Crowds surged to a series of concerts, discussions, parades and beer along the Unter den Linden avenue leading to the landmark Brandenburg Gate which for years stood out of reach behind the Berlin Wall and was a symbol of the nation’s division.
That wall was torn down 20 years ago this November, along with the Iron Curtain that divided Europe.
Daniel Barenboim, musical director of the Staatsoper Unter den Linden, and singer Udo Jürgens were among several musicians to perform throughout the day.
Police also expected around 2,000 leftists to attend a counter “antinationalist” parade.
Germany’s constitution or “basic law” established the post-World War II federal republic. Originally known abroad as West Germany, it expanded to incorporate the formerly communist east when the country was reunited in 1990.
Specifically, the events celebrate the 1949 creation of a democratic nation that still bore the shame of the Nazis’ horrors and was struggling to rebuild after total defeat and destruction in 1945.
Other events to mark this milestone are planned across Germany in 2009, which also sees the 20th anniversary of the fall of the Berlin Wall before the unification of West and East Germany in 1990 – all of this in an election year.
“The founding fathers of the constitution created a solid order so that free citizens could create a life for themselves in a just society,” German President Horst Köhler said during a service in the Berlin cathedral on Saturday morning.

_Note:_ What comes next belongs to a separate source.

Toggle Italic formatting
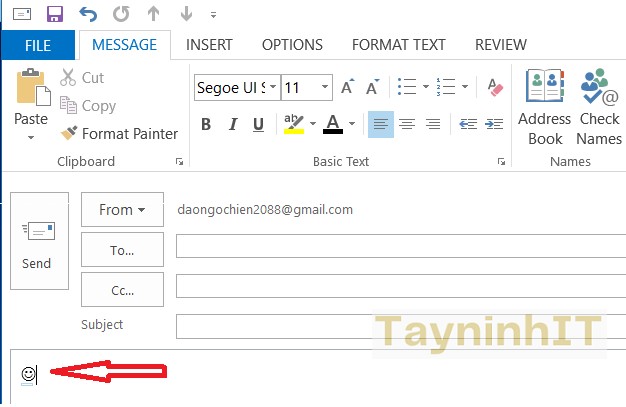233,125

Chancellor Angela Merkel said Germany’s constitution was founded on the principle of upholding human dignity.
“We are celebrating freedom, unity, democracy. The key to this great happiness lies in one significant sentence: ‘Human dignity shall be inviolable,’” Chancellor Angela Merkel wrote in an article published on Saturday in the Berliner Zeitung.
On Friday, Köhler said Germany’s constitution is a “beacon of democracy.”
“In the past 60 years we have turned into an open and cosmopolitan society,” the president said during a speech at a Berlin concert hall.
Köhler called on Germany to continue the process of re-unification. “Unity is like democracy: it is never finished,” he said. “It is has to be lived, tested, constantly re-examined in our everyday lives.”